Contudo, seus dirigentes e sua base social não engoliram a derrota para o PT, em 2002. Nem compreenderam as razões do sucesso de Lula. Se o petista, de fato, se favoreceu da estabilidade do Real, também é verdade que aprofundou o ajuste fiscal, aumentando superávits primários, compreendeu a importância da inclusão social e se comunicou com o País.
Tampouco superaram a mordacidade lulista da "herança maldita", e morderam a isca do "nós contra eles". Daí, optaram pela oposição ferrenha, como se fossem o PT de antes. Partido propositivo, mergulhou, então, numa profunda crise de projeto com perda de quadros e capacidade de elaboração. Já não compreendia o mundo e a sociedade que se transformavam - a maior virtude do governo FHC. Voltaram-se à rinha eleitoral.
O ocaso do malufismo, no início do século, deixou direita e a extrema-direita órfãs, espaço que o oportunismo eleitoral do PSDB buscou ocupar às custas da identidade social-democrata. Ficou superficial; amarrou-se a projetos pessoais, como o de Aécio Neves, por exemplo. No processo, radicalizou no liberalismo desde sempre refutado por FHC. À mercê do surgimento de seu próprio messias - o "Macri", o "Macron", o "Biden" --, revelou-se a profunda crise de identidade.
As divisões de grupos e sentimentos do mundo, o vazio programático, pariram direções incapazes de amalgamar correntes, fazendo do PSDB a federação de interesses regionais, do poder de governadores, das idiossincrasias das bancadas, atraídas pelos governos que se sucederam a Dilma Rousseff. De algum modo, voltaram ao MDB.

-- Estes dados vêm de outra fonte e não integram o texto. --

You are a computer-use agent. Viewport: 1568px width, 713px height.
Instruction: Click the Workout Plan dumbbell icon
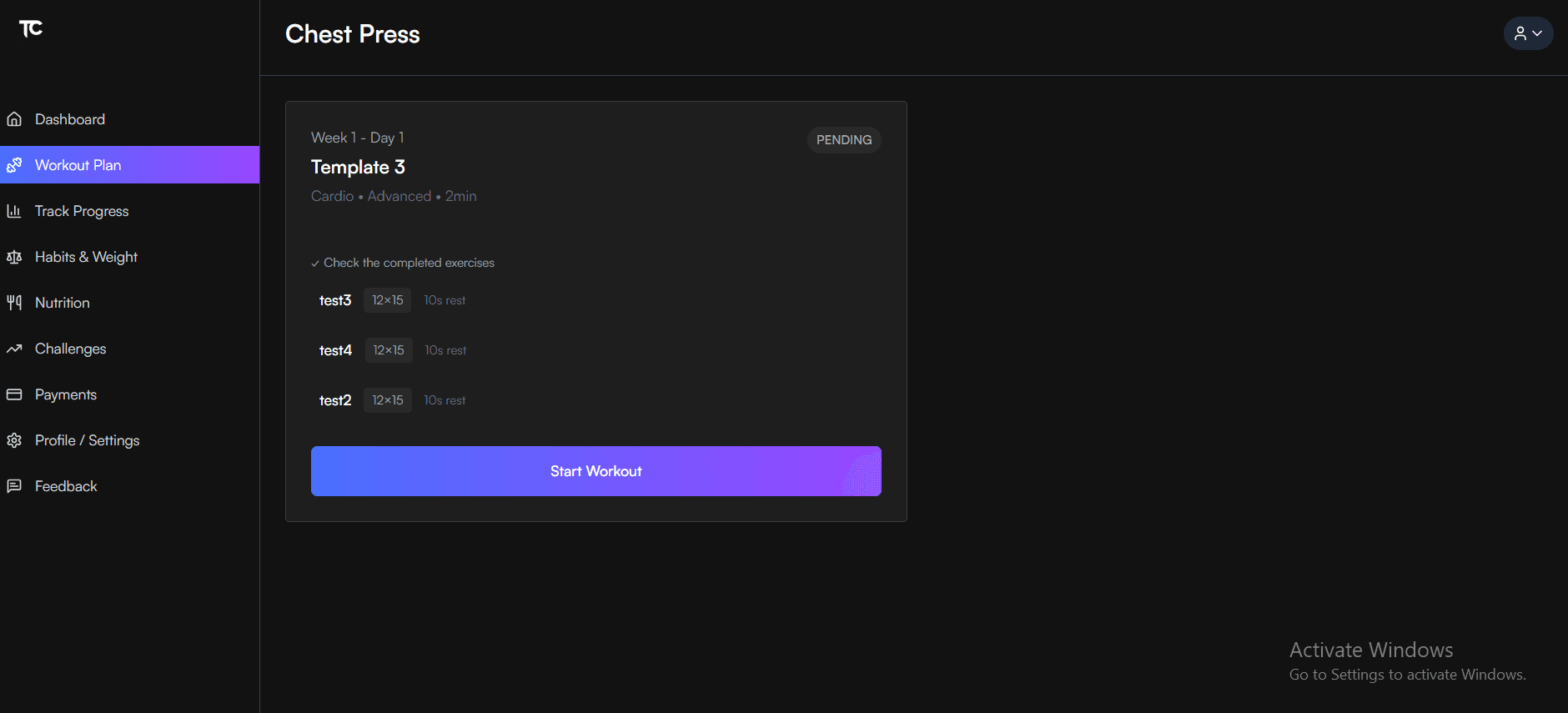click(14, 165)
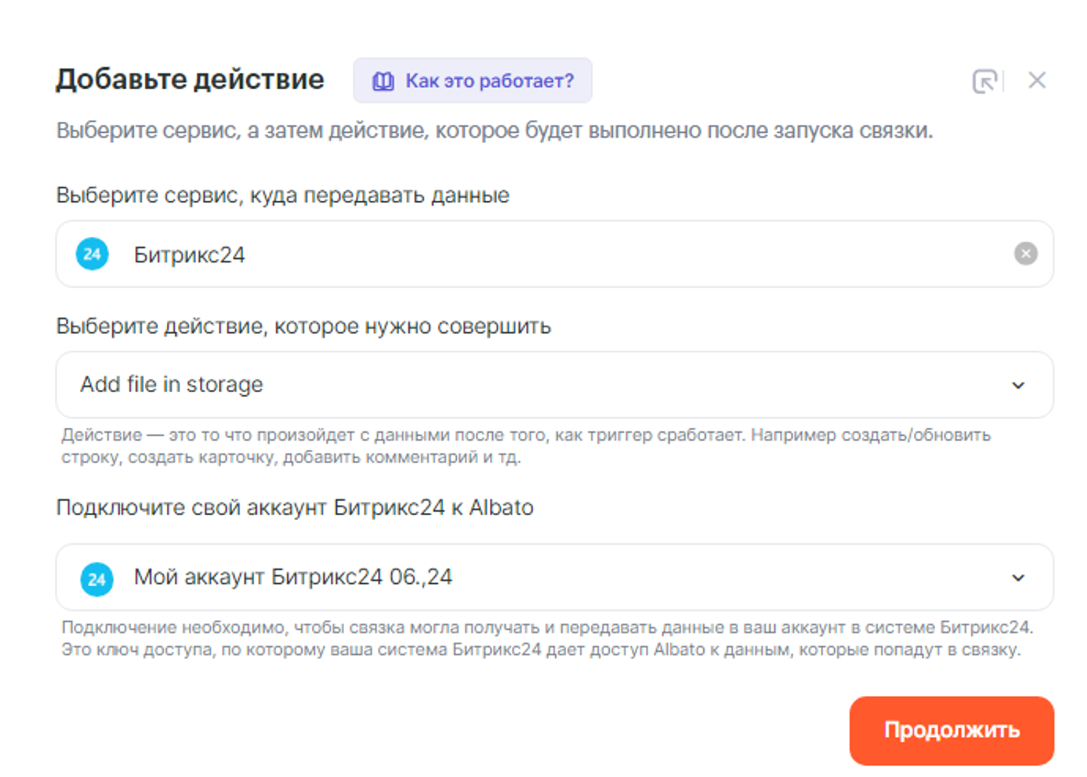The width and height of the screenshot is (1087, 777).
Task: Open the 'Как это работает?' help link
Action: pyautogui.click(x=489, y=81)
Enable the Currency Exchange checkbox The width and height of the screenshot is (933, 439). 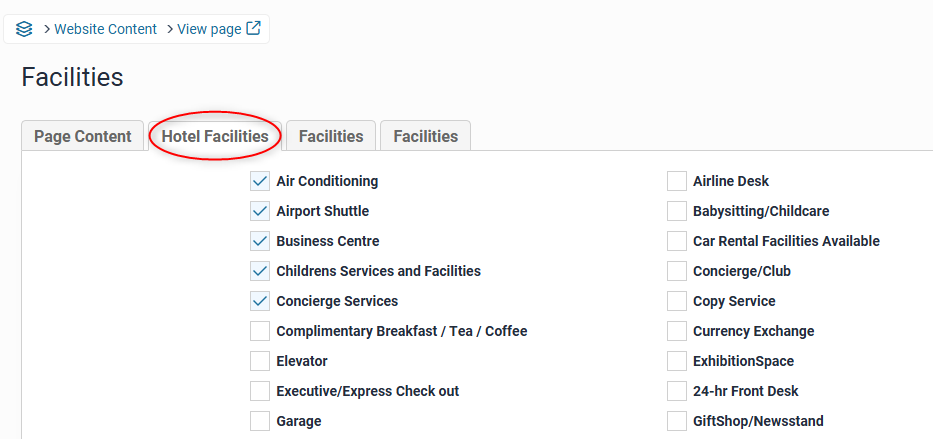[677, 331]
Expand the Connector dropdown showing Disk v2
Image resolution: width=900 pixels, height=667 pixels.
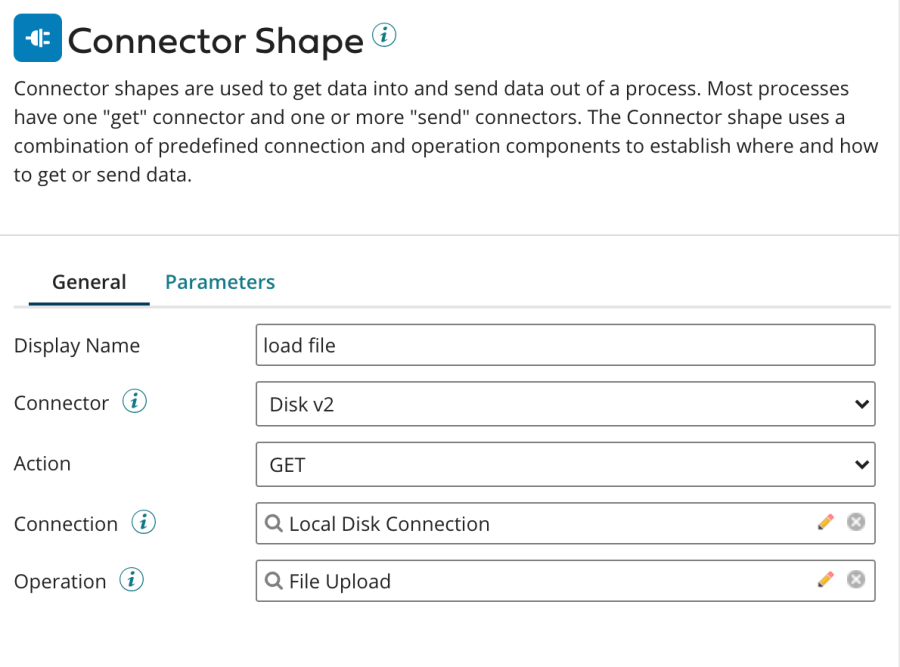click(x=565, y=404)
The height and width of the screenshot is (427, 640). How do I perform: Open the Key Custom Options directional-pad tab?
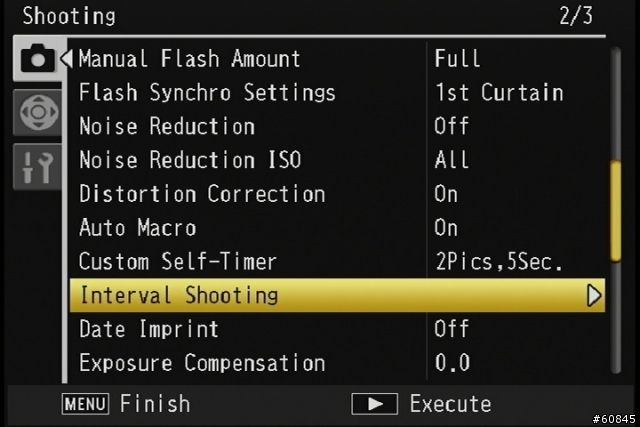click(38, 112)
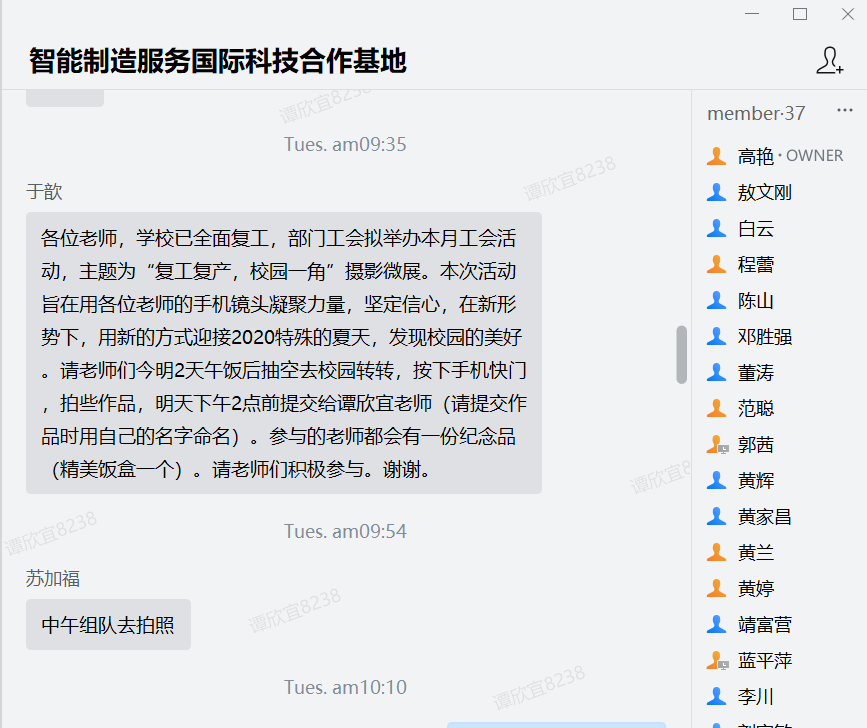Image resolution: width=867 pixels, height=728 pixels.
Task: Click the blue avatar icon beside 敖文刚
Action: [x=716, y=192]
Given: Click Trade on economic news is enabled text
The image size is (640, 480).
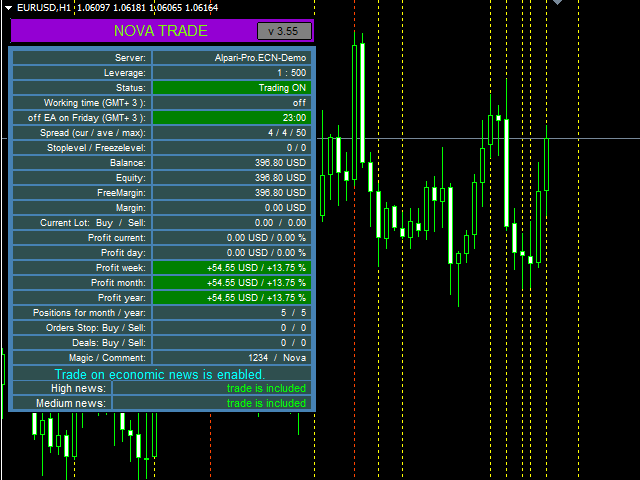Looking at the screenshot, I should (160, 374).
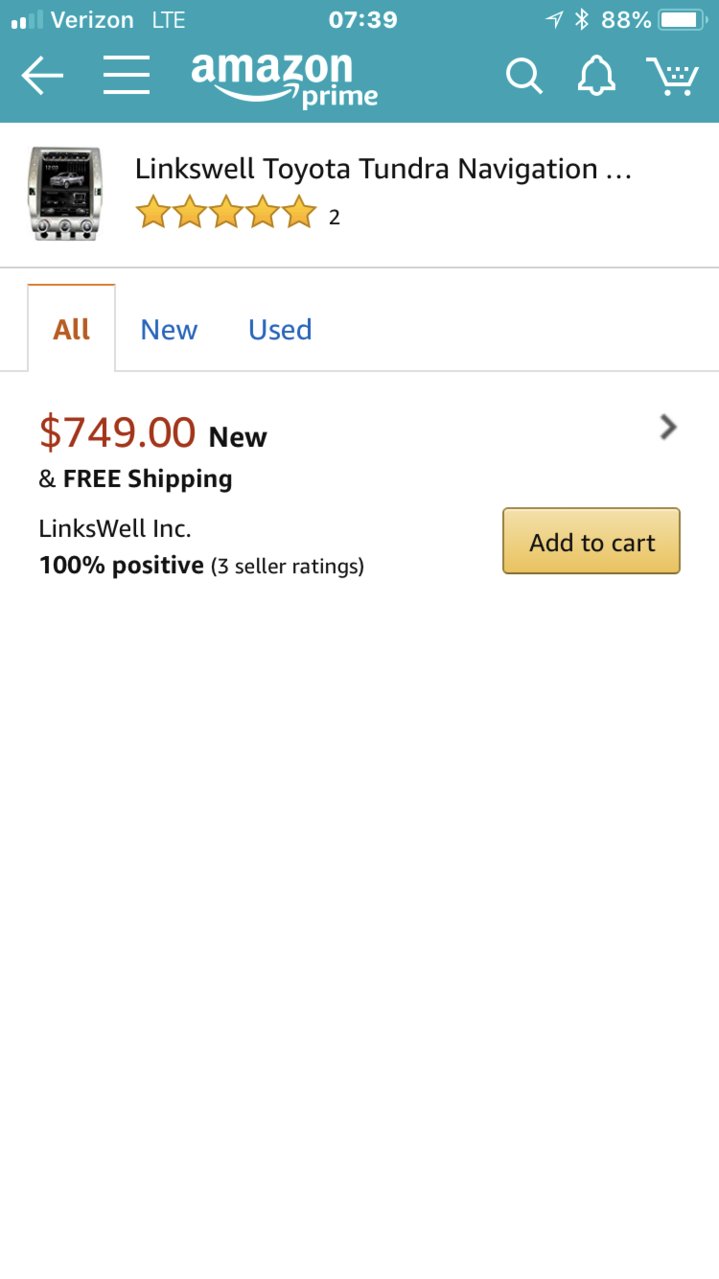
Task: Open the Linkswell Toyota Tundra product title
Action: (383, 169)
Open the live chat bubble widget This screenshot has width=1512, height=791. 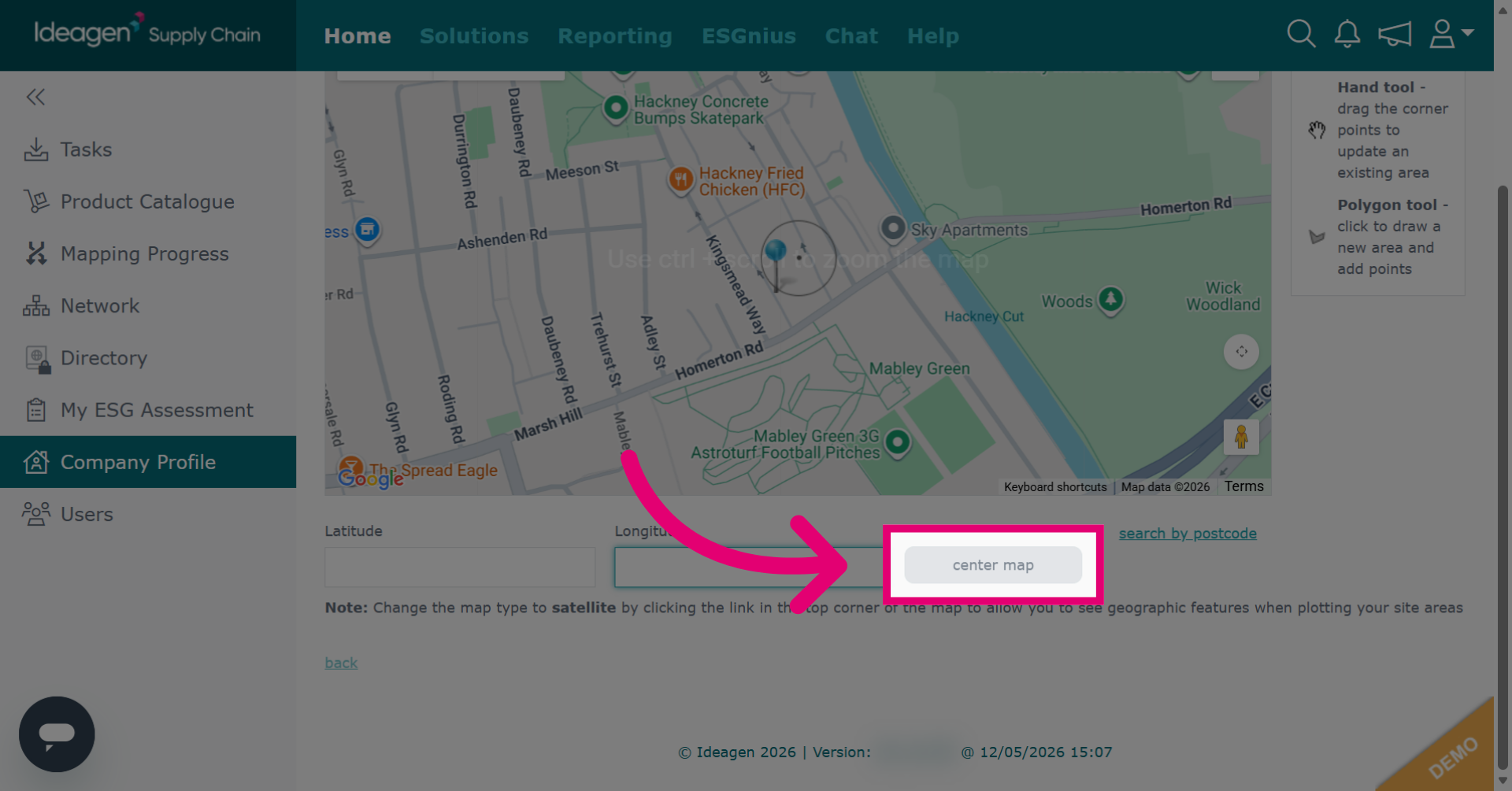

O fiasco da prévia não foi apenas em razão das falhas de um aplicativo de votação. O "bug" será pomo de discórdia, que servirá para o aprofundamento da crise, das divisões internas ou de uma cisão definitiva. Nessa vertigem, o PSDB perde a chance de expressar alternativa política e preencher o espaço "nem-nem". Sem política, torna-se presa fácil da antipolítica de Jair Bolsonaro e Sérgio Moro, com os quais alguns de seus membros já namoram.
Carlos Melo, cientista político. Professor do Insper.